Melbourne Observatory was founded in 1862 to serve as a scientific research institution for the rapidly growing city of Melbourne, the capital of the colony of Victoria. The observatory was tasked by the Victorian government with maintaining an accurate time reference for the colony through observations of stars using a transit telescope as well as general astronomical research. The site chosen was a gentle hill adjacent to theRoyal Botanic Gardens.
Shortly after founding a 48-inch (120 cm) telescope was installed at the observatory for astronomical research and for a while it was the largest fully steerable telescope in the world. This instrument was referred to as the “Great Melbourne Telescope”.
In 1874 the observatory took part in the worldwide effort to observe the Transit of Venus in order to better determine the distance of Earth to the Sun.
Towards the end of the 1880s the observatory took part in the international “Carte du Ciel” project to map the heavens using the, then novel, technique of photography. Being the most southerly of the sites taking part, Melbourne was assigned the region around the south celestial pole south of declination -65°.
With the coming of federation in 1901 the Commonwealth government was assigned the responsibility for astronomy and time-keeping and control of the observatory was gradually handed over by the state government.

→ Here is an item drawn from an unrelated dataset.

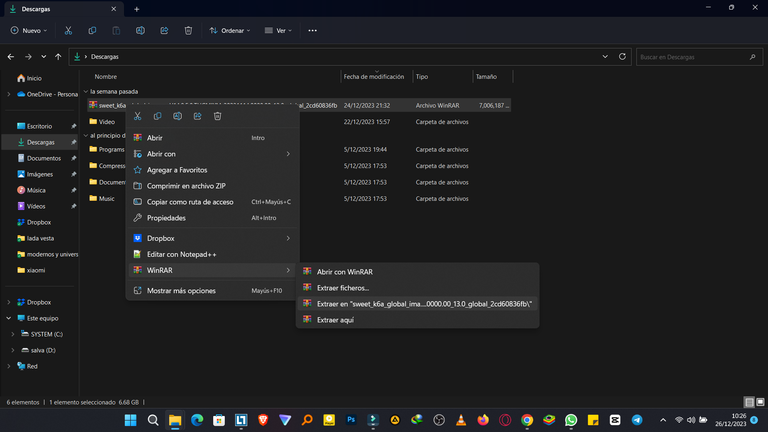Open Documentos in the sidebar

tap(44, 158)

At the same time, the encroaching light pollution from the growing city of Melbourne gradually made quality astronomical observations increasingly difficult. Then, in 1933 the flood-lit Shrine of Remembrance was completed in the parkland adjacent to the observatory impacting its skies further, until the observatory was finally closed in 1945. Most of the scientific equipment and instruments, including the Great Melbourne Telescope, were sold or moved elsewhere.Today, while most of the original buildings still stand on the site, only two of the original instruments remain. Both were installed in 1874 to observe the transit of Venus.